+++ TASK DATA
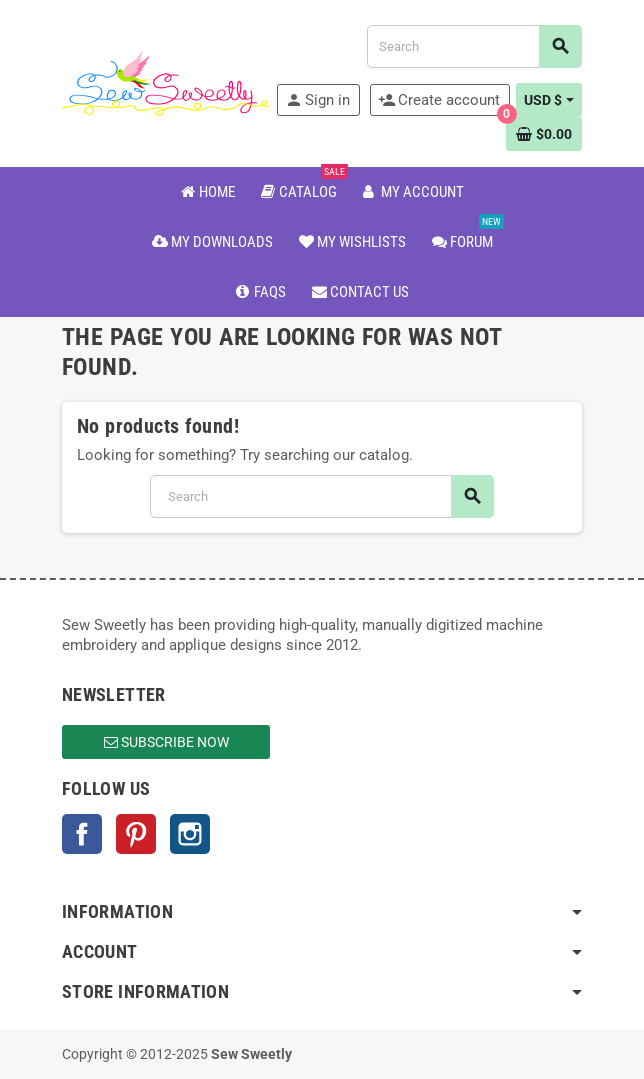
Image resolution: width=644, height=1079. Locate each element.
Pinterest (136, 834)
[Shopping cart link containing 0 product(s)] (544, 134)
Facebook (82, 834)
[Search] (474, 46)
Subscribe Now (166, 742)
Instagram (190, 834)
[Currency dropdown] (549, 100)
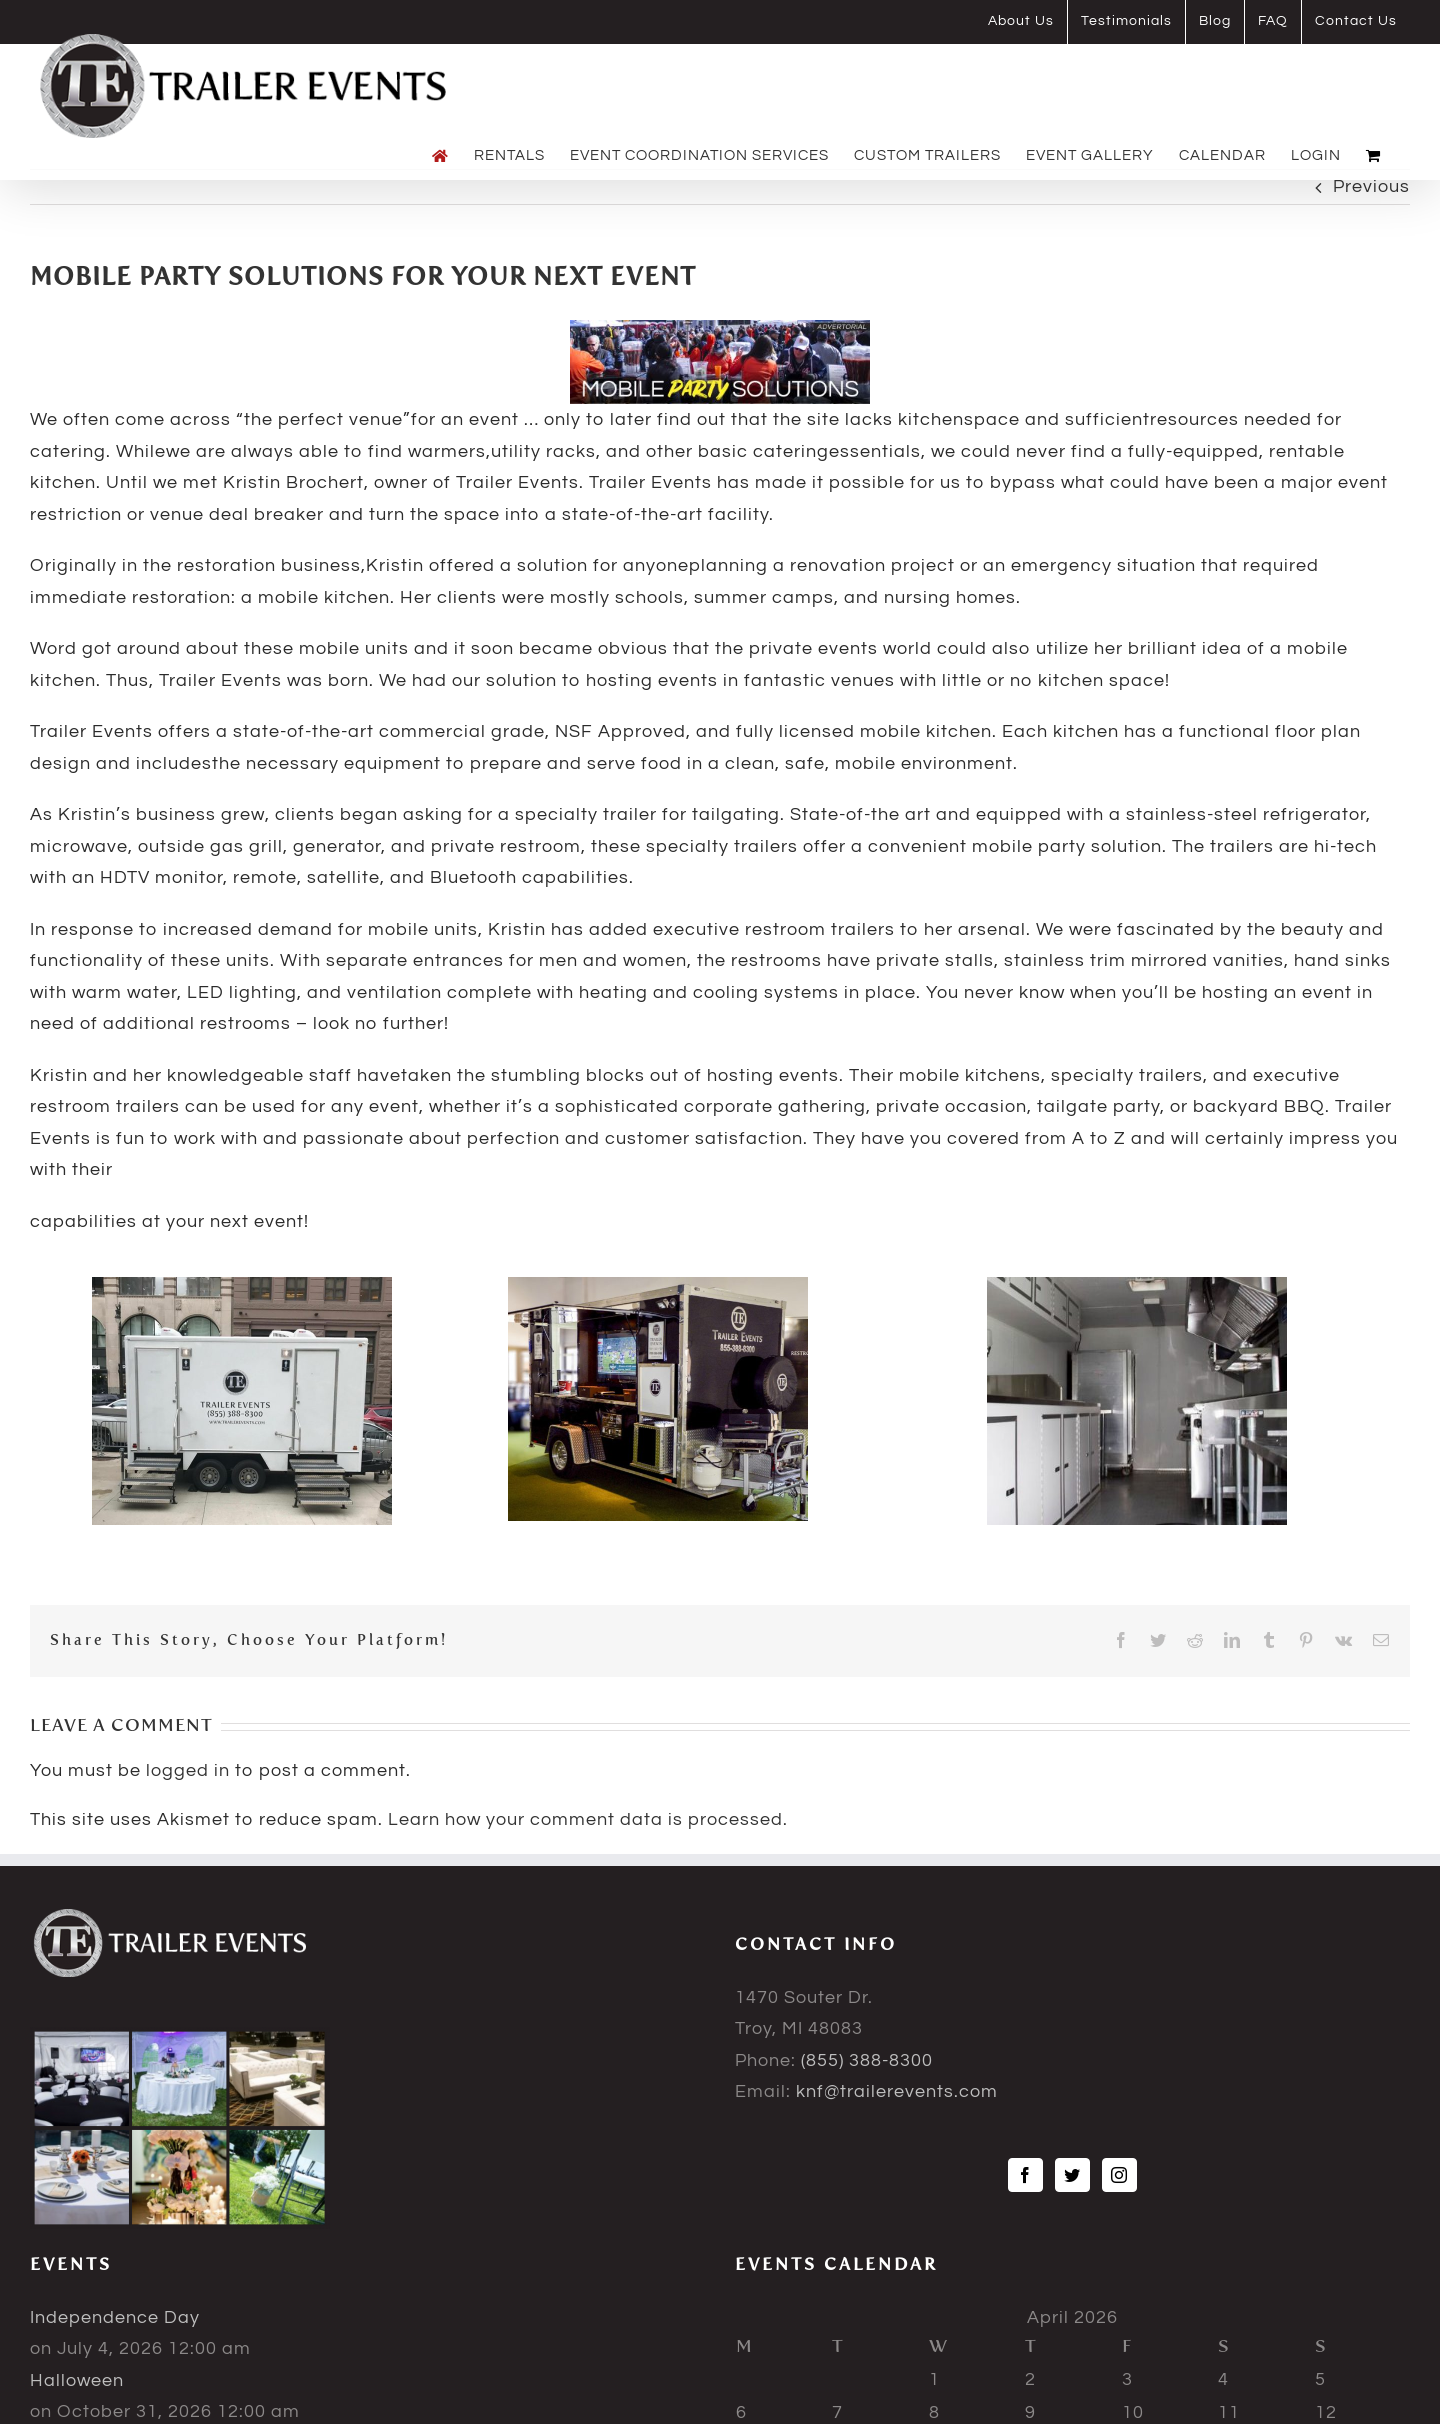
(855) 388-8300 (867, 2060)
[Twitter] (1072, 2175)
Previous (1371, 186)
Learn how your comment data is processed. (588, 1819)
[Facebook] (1025, 2175)
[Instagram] (1119, 2175)
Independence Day (115, 2317)
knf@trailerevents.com (897, 2091)
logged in (188, 1770)
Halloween (77, 2380)
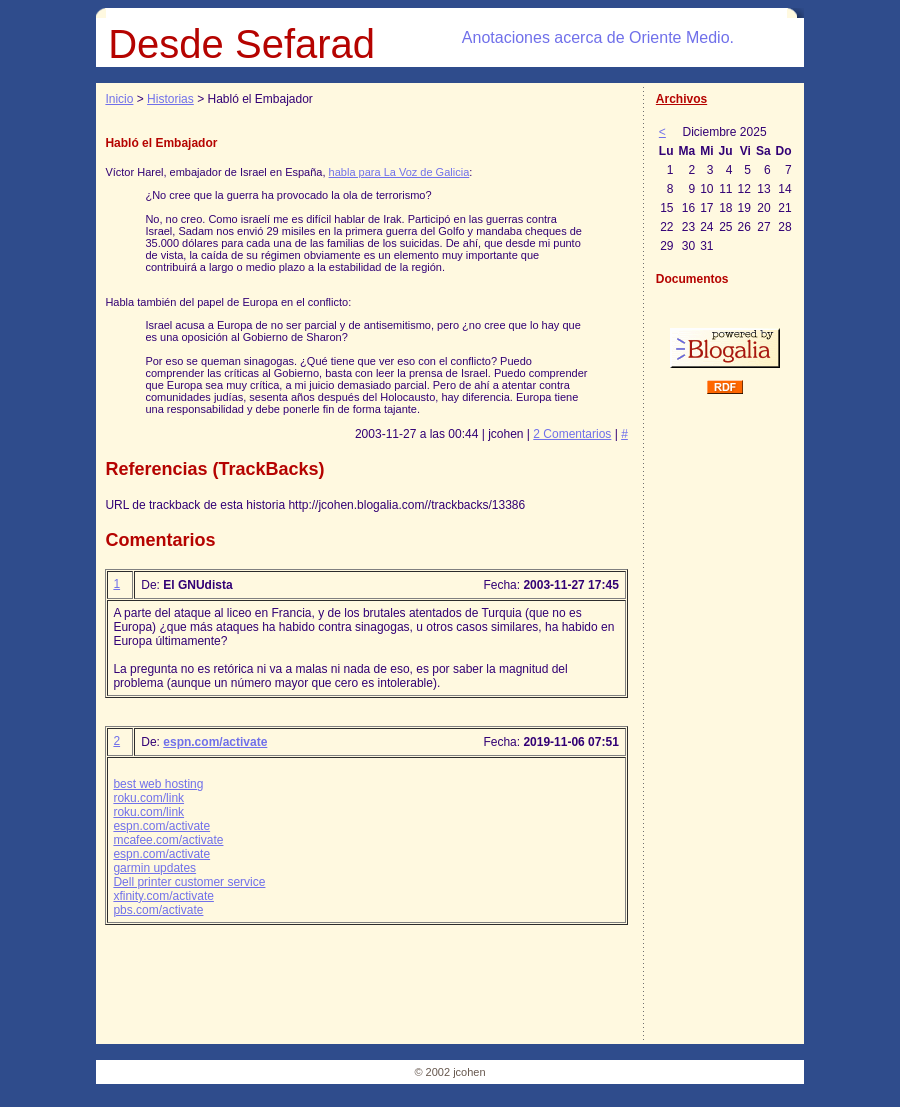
++++++
— SHORT PROBLEM —
Scale all of the entries above by rewriting every line, requests included, with each coordinate in the answers multiplied by 0.5 and rounded to a whole number, halves going up. Omit the pictures.

— SOLVED EXERCISE —
Image resolution: width=644, height=1079. Locate each element.
Pinterest (68, 417)
[Shopping cart link containing 0 product(s)] (272, 67)
Facebook (41, 417)
[Search] (237, 23)
Subscribe Now (83, 371)
Instagram (95, 417)
[Currency dropdown] (275, 50)
(855) 388-8300 (434, 1030)
[Twitter] (536, 1088)
Previous (686, 93)
Learn how your comment data is processed. (294, 910)
[Facebook] (513, 1088)
[Instagram] (560, 1088)
Independence Day (58, 1159)
knf@trailerevents.com (449, 1046)
logged in (94, 885)
Halloween (39, 1190)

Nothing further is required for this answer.